I’ve just started a wiki page for design patterns in JavaScript. I’ve also created a page for Python design patterns, since the examples will be different.

If you don’t already have a wiki account, you can get one here.

For jQuery I was using a combination of alphabet pegs and the method of loci. For Python I was memorizing basic methods in memory journeys. An idea for memorizing Python is that it’s possible to get documentation about whatever you’re working on like this:

>>> import csv >>> help(csv)

Then Python offers a list of stuff you can do (see image below). Lists can be memorized with the method of loci…

Hi!
I just read through all of your ideas and felt like adding my own to the mix!

Over the last month I have been using the Method of Loci to memorize my subjects at University. At first it was hard because I did not know where to start memorizing but after a while I got the hang off it. I came to the conclusion that the best way to use mnemonics to augment my learning was to not memorize every little thing such as “all the different syntax errors you can make” but rather to remember the idea of the subject at hand.

At the moment I have been studying Digital Design and Linear Algebra and what I do then is that I read the formulas and the explanations and then form my own understanding of it. Then I add this to my memory palace.
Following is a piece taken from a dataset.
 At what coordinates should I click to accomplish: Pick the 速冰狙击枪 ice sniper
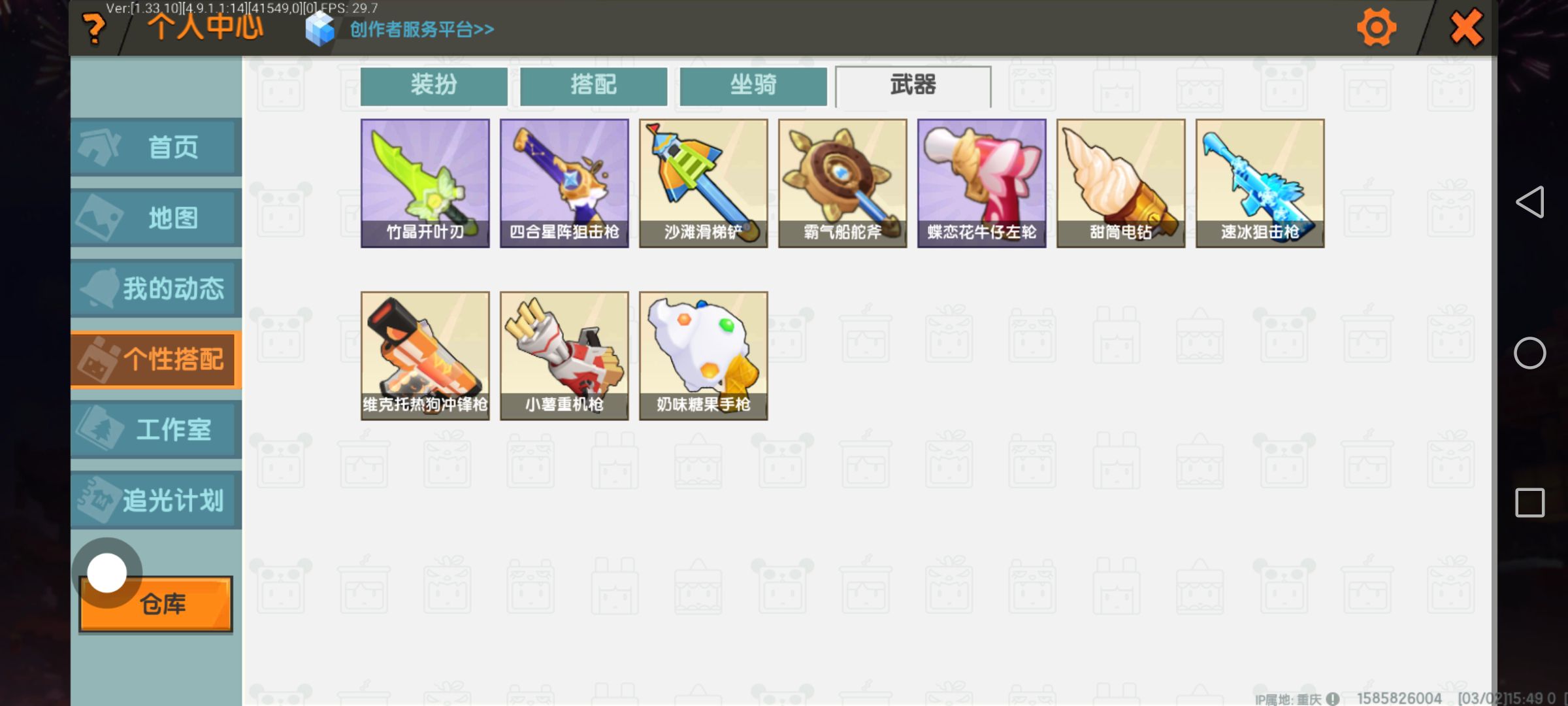[x=1260, y=183]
This might not seem like a very straightforward explanation to how you can get better at solving logic problems alexcordero9
so let me sum things up.

This is how I would do to improve my problem solving skills:

I would find the error I made and make sure I understand why it is an error.
Then I would have a memory palace (or a sheet of paper, to save the problem for later) ready and waiting for it to be placed there.
Finally I would place it there, then I would review the memory just like any other loci I had.

I think it is important to understand that mnemonics is only a tool to augment your learning and not to be mistaken as a godlike tool that can replace every other tool at your disposal such as hands-on interactivity with the problem.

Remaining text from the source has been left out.